The sales of November will be deemed to be his because he entered the contract after john. The two farmers entered separate contract with the bailee. Therefore the last sale was due to change in price and there was no specific agreement between two people as to when the goods were to be sold and at what price.
- C) The relationship between the parties and the silo was that of a baillee and an agent. The silo became an agent and that’s why he was receiving brokerage fee of 10%. The agency was by express agreement and the agent has a number of duties and rights. The rights of an agent include; Indemnity: the agent has a right to indemnity against his principal. The principal is under a duty to indemnify his agent against all charges, expenses and liabilities properly incurred by him in the lawful execution of his duties. The agent has a right, if sued, to set off the value of his indemnity against the amount due from him to his principal.
Remuneration: unless the services are rendered by the agent voluntarily and gratuitously, he is entitled to receive any agreed remuneration, and if none was agreed, a reasonable remuneration.

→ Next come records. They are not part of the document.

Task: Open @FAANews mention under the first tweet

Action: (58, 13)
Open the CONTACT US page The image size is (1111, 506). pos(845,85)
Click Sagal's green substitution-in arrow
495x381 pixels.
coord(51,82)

The agreement to pat remuneration may be implied by conduct or trade usage.
The agent loses the right of claiming any remuneration if he has misconduct himself in the performance of his duties such as by accepting a secret commission.

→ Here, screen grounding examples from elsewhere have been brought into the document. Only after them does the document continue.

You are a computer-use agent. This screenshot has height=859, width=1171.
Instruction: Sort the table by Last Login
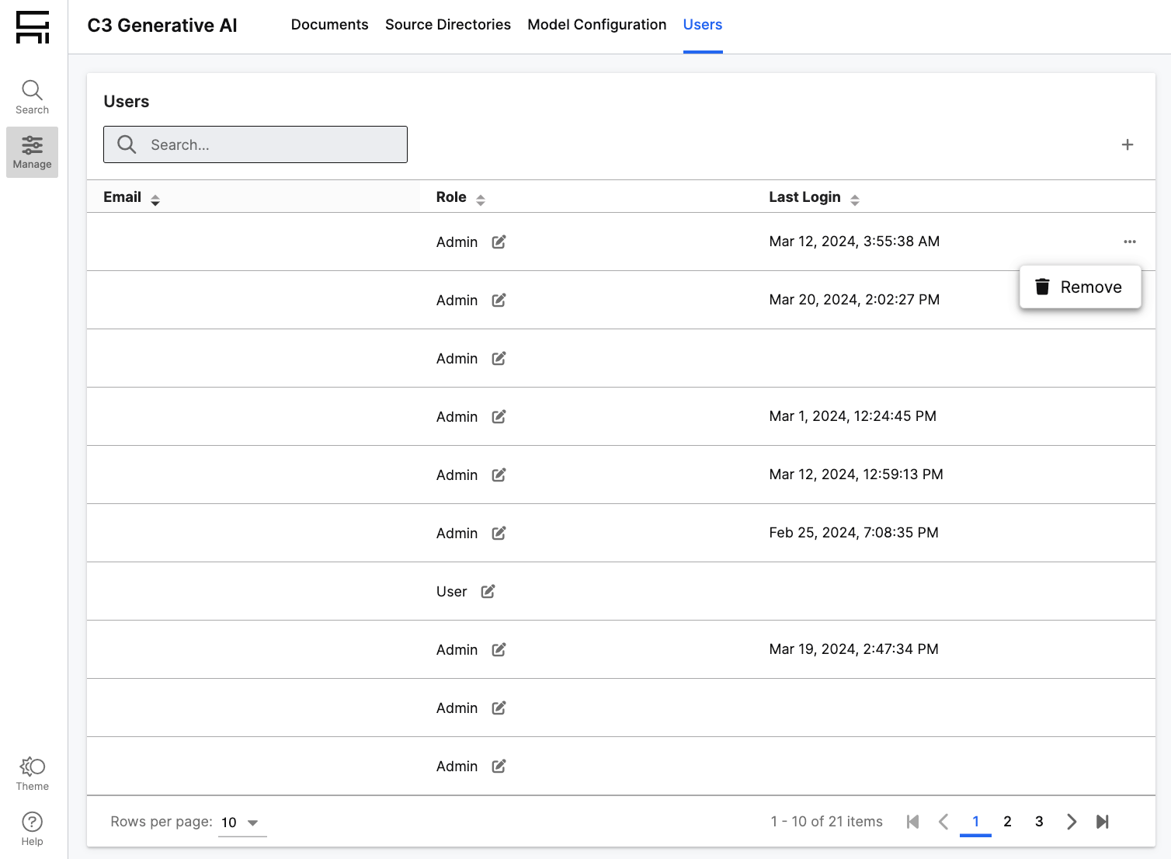tap(854, 200)
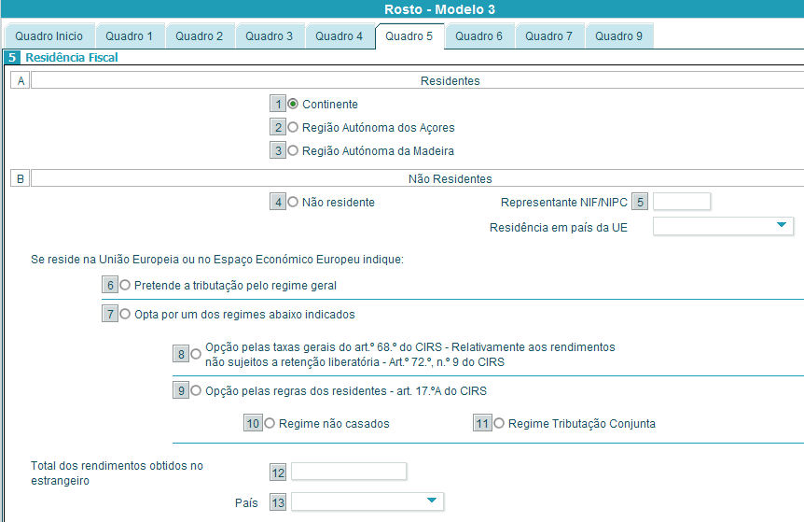
Task: Switch to Quadro 3 tab
Action: point(269,36)
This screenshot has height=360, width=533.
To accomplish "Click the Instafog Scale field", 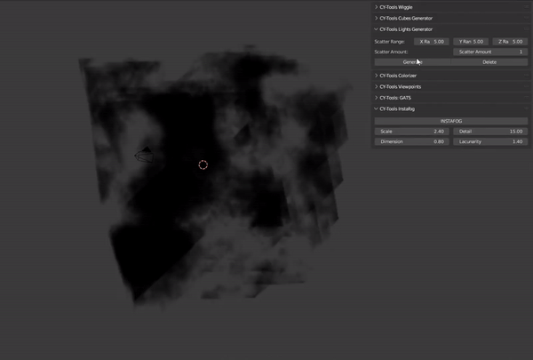I will point(411,132).
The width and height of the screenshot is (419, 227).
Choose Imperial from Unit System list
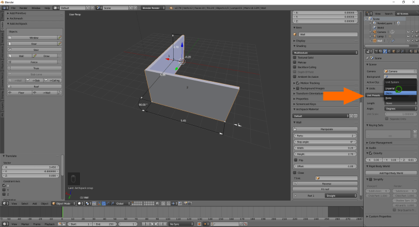tap(391, 88)
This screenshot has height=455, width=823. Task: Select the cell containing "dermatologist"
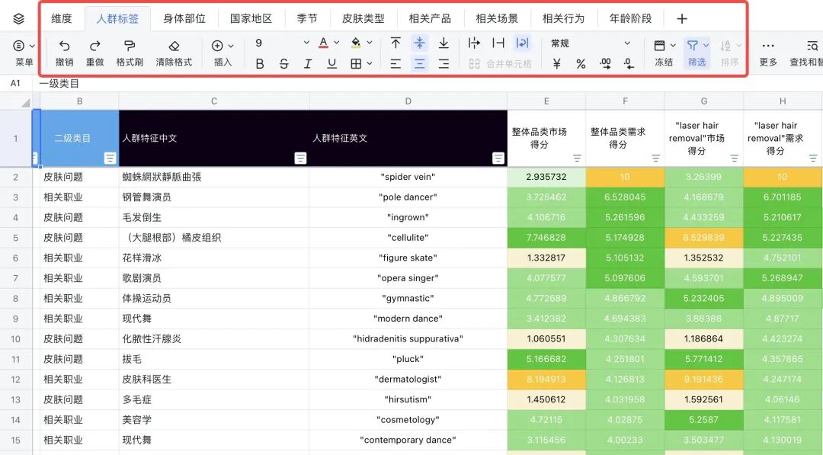pos(408,379)
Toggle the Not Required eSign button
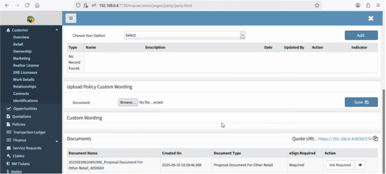The image size is (386, 174). (x=340, y=165)
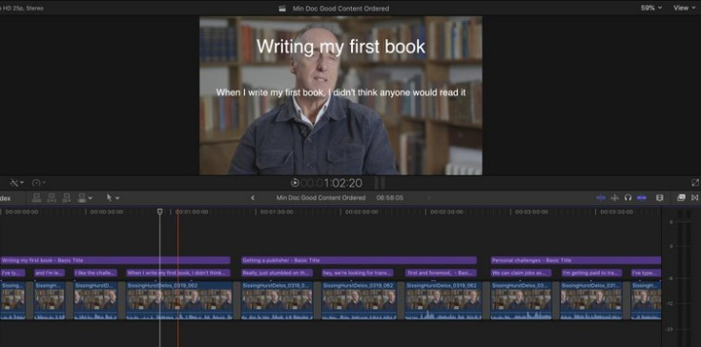The image size is (701, 347).
Task: Expand the viewer to fullscreen
Action: 694,183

Lien: certain classes of agents such as factors, bankers, stockbrokers and advocates can hold their principal’s goods in respect of their remuneration and other lawful expenses incurred in the course of execution of their duties.
The silo will get the following as their income from all the transactions.
Storage fee for John 100 x 2 200
Storage fee for Eric 200
Brokerage fee for John 600
Brokerage fee for Eric 390
The silo will be able to receive this amount of 1,390 if they discharge their duties reasonably and these duties as an agent and a bailee include carrying out instructions according to terms and conditions agreed., keeping John and Eric informed all matters relevant to their produce and working under reasonable care, skill and diligence in selling this produce. He must keep proper accounts of the sales.
D)There are a number of contractual relationships in this scenario between the silo and the farmers as well as between Michael and the silo. The contract between John and the silo were to take reasonable care of the goods and sell them at a reasonable price. The contract is express and implied. It is express in terms of the storage of the goods. It is implies that end sales of the produce must be delivered in good conditions.
Mike and the silo have entered into a contract of sale which can be irreversible if the silo did not disclose that they were selling the goods as agents of John and Eric. If they disclosed about the existence of Eric and John then the contract of sale will be between John, Eric and mike without involving the silo who will be the agent.
In either case, whether the silo disclosed whether they are agents or not, there is a contract between Michael and the silo of a common carrier. They become common carriers because they agreed to deliver the goods to Graham Cracker Bakery and they will be liable in case they do not deliver the goods to the right person and the right time. Therefore Michael is entitled to pay the freight charges.
- E) The seller is supposed to pay for the freight and insurance charges. This means that the buyer is supposed to incur all the expenses associated with freight.